James Gandolfini and Julia Louis-Dreyfus are excellent in "Enough Said."

James Gandolfini and Julia Louis-Dreyfus are excellent in "Enough Said."

Despite nice performances, 'Unfinished Song' seems out of tune

A grouchy pensioner rediscovers his inner crooner by joining the community choir to which his joyful late wife belonged in the British dramedy “Unfinished Song.”

The movie trend of older protagonists nicely continues in this film, and two wonderful actors enhance the deal. But a cliched story filled with artificial cheer sinks what might have been both a moving look at death and loss and an uplifting comic charmer.

Written and directed by Paul Andrew Williams (“London to Brighton”), the film begins like a softer version of “Amour” and winds up suggesting a fictionalized form of the feel-good senior-choir documentary “Young@Heart.” The first half proves superior.

Warmhearted Marion (Vanessa Redgrave) and ill-tempered Arthur (Terence Stamp) are a long-married 70-something couple coping with Marion's terminal cancer diagnosis.

Marion loves singing in the local senior choir, whose upbeat young leader, Elizabeth (Gemma Arterton), teaches the group pop and rap songs. Arthur deems the chorus an unworthy use of Marion's remaining strength. When the singers serenade ailing Marion with “You Are the Sunshine of My Life,” he tongue-lashes them.

But after Marion dies, the grieving Arthur goes to the center while the choir is practicing, and Elizabeth eventually persuades him to join in. The experience unseals Arthur's heart and inspires him to reconnect with his estranged son, James (Christopher Eccleston).

Williams fares best when focusing on Marion and Arthur. Arthur, though hardened, loves Marion deeply; he cares for her devotedly as she declines.
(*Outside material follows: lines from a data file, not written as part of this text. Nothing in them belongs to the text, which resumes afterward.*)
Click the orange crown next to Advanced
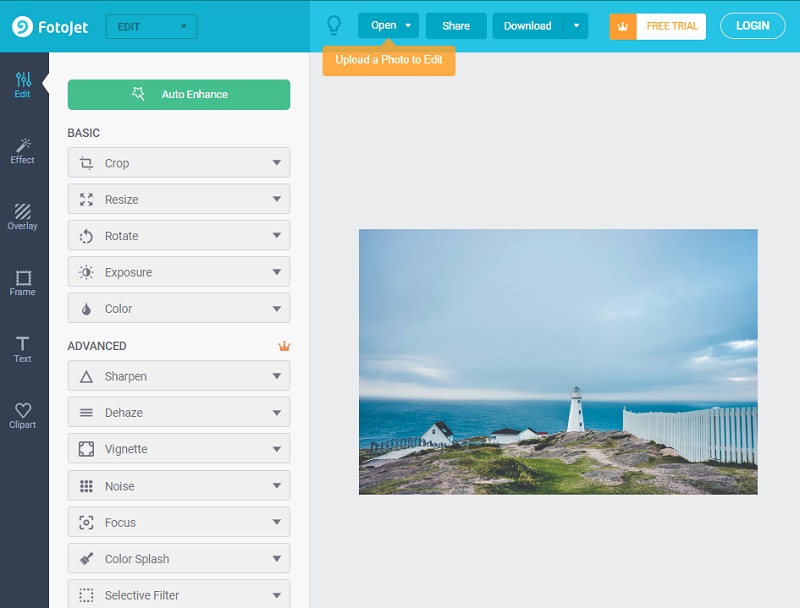This screenshot has height=608, width=800. coord(284,346)
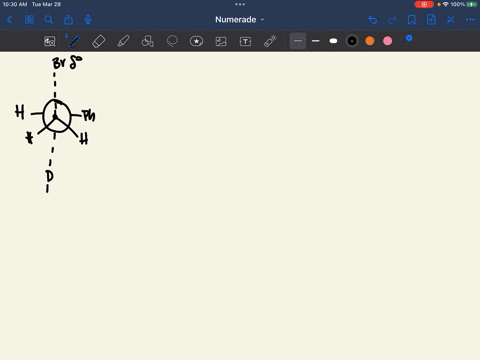
Task: Select thin stroke width option
Action: 298,41

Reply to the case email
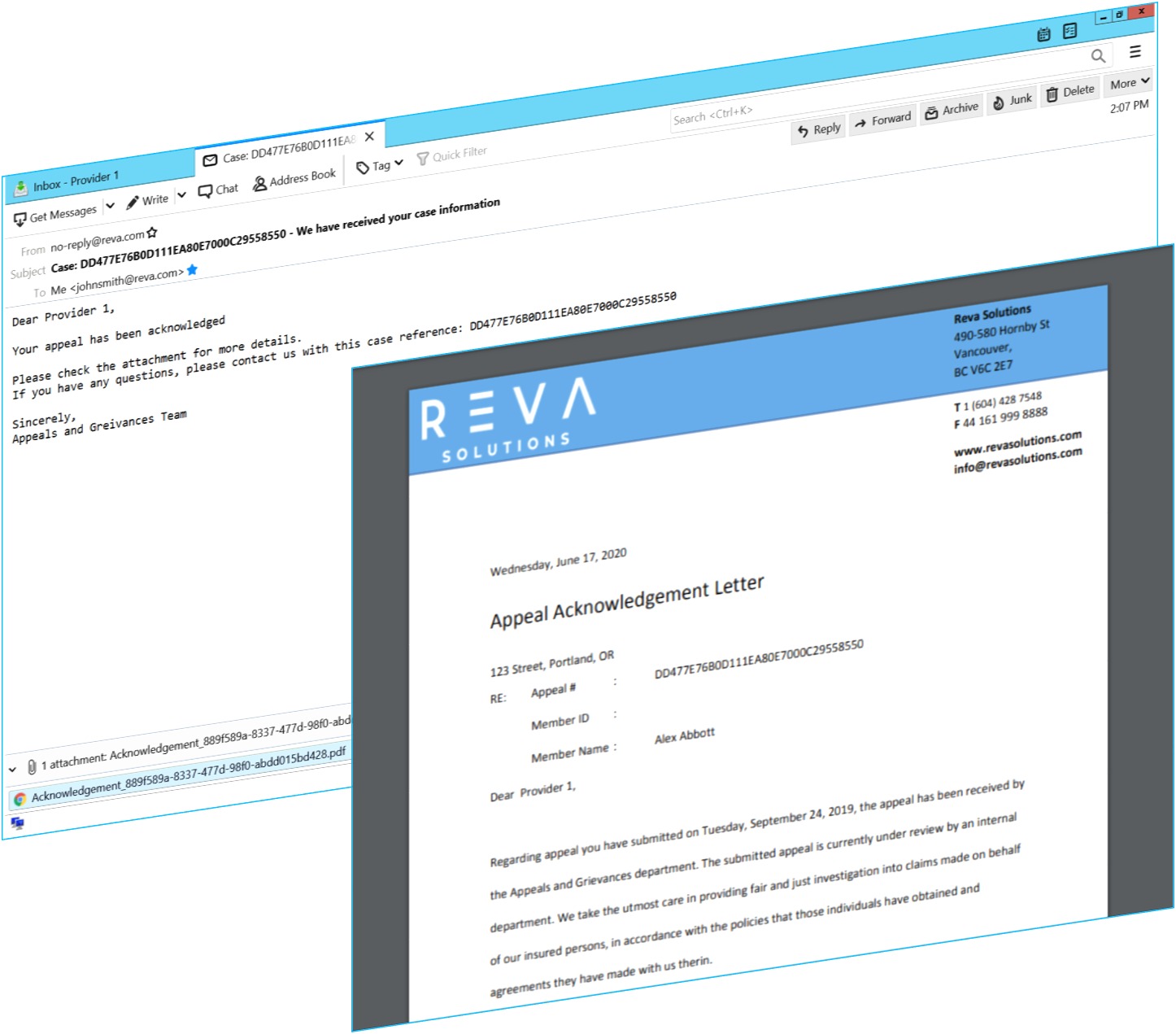[818, 129]
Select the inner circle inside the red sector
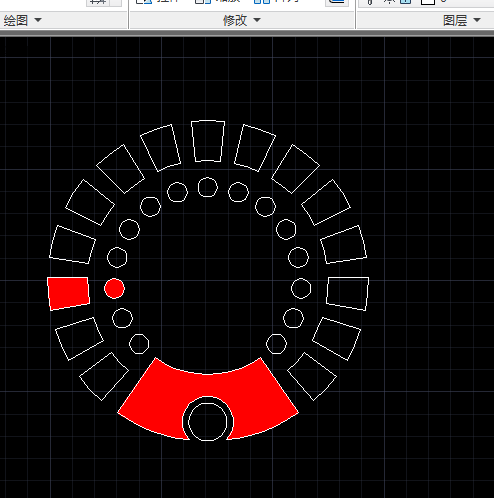 [207, 422]
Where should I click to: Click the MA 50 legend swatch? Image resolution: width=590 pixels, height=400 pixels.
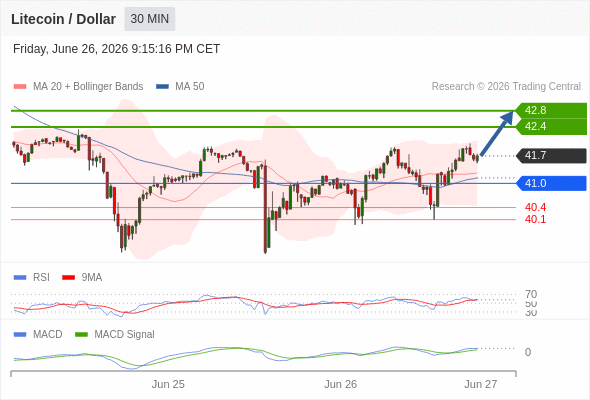tap(162, 87)
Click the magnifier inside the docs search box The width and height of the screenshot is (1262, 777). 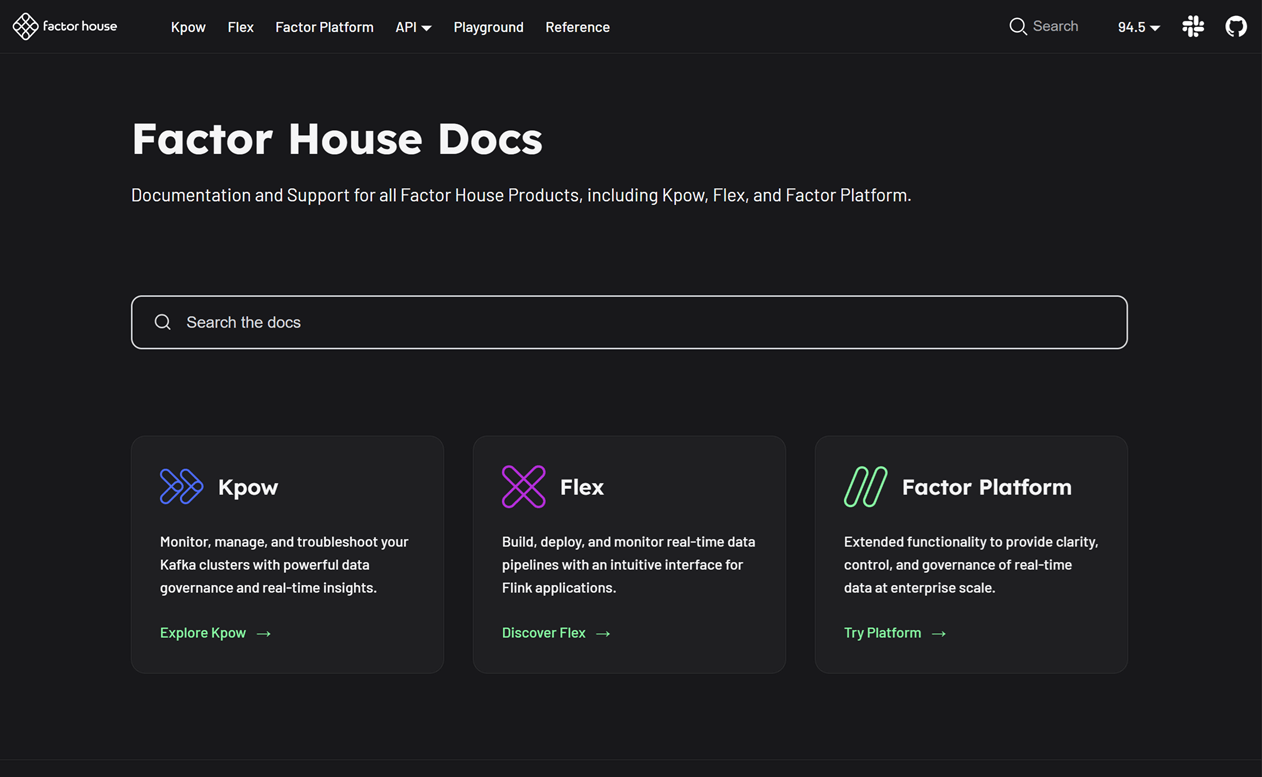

Opposite-tempered Marion adores Arthur.

Redgrave, who creates a character both exquisitely serene and vigorously stubborn, and Stamp, avoiding sentimentality, generate so much emotional credibility that we cannot abandon the couple even when the screenplay goes mushy.

But mawkishness prevails when the choir dominates, and that happens too often. The film shapes up as an abundance of false notes — hardly what a story about a friendly, variegated community choir should be.

Despite the presence of known British actors, the choir members lack distinct personalities beneath their sunny exteriors and are even more cliched (rap is “hippity-hop” music) than the “Marigold Hotel” seniors.

Other than Marion's cancer and a corny neck injury, health issues don't affect the bunch. Nor do depression, financial insecurity or the immense disappointment many older people experience.

The plot development that determines the fate of the choir at, that's right, the big competition is phonier still. More brightly, a solo delivered by Stamp's Arthur is a knockout. Only a solo delivered earlier by Redgrave's Marion surpasses it.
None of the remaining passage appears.